Task description>
Repeat only the lines between the one with "Task: Collapse sidebar" and the end of the material below, both ends included. Omit any picture.

Records for processing>
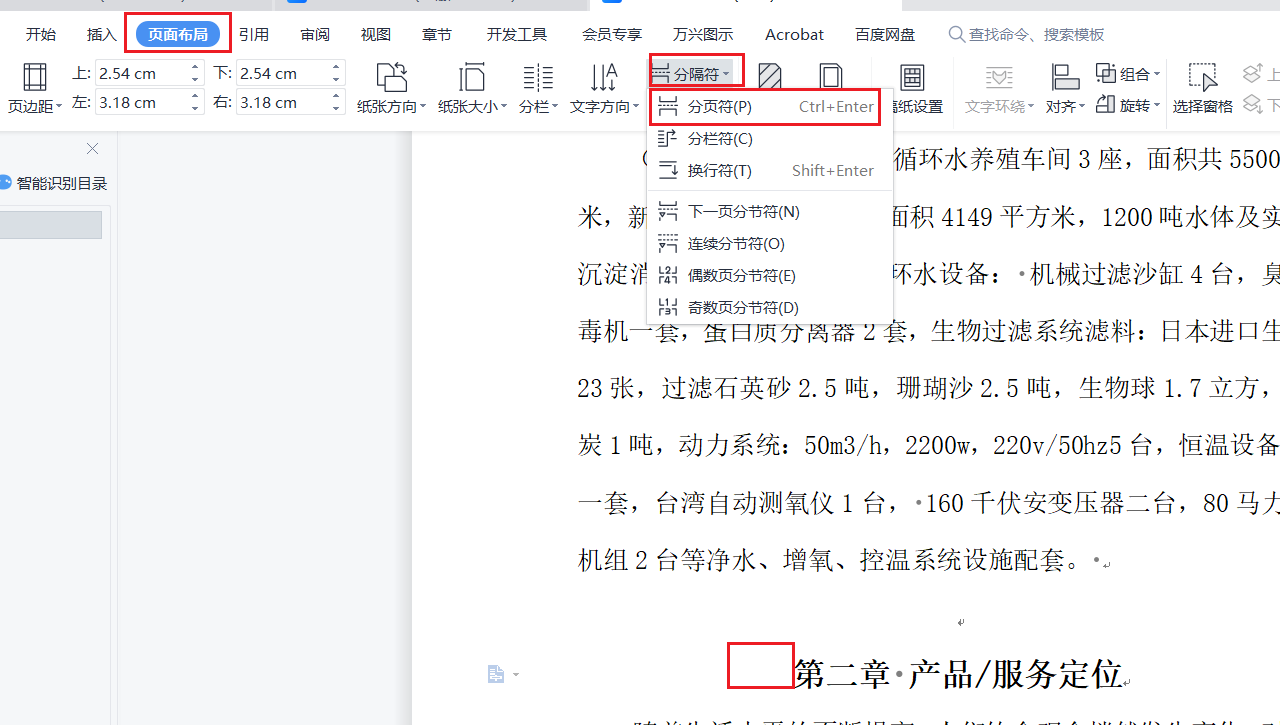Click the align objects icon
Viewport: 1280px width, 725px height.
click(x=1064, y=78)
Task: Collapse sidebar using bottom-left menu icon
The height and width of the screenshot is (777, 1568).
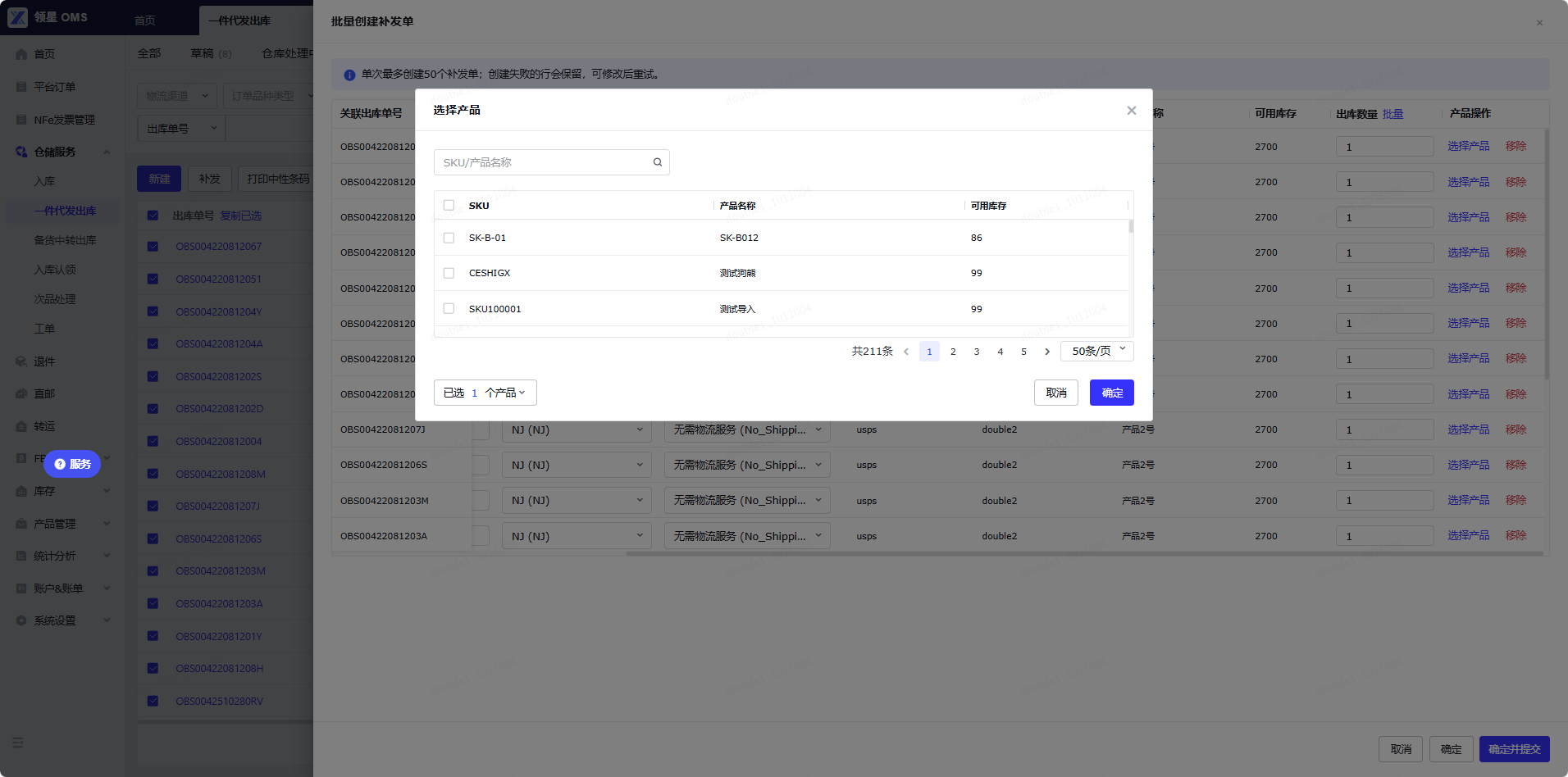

Response to the task>
Task: Collapse sidebar using bottom-left menu icon
The height and width of the screenshot is (777, 1568).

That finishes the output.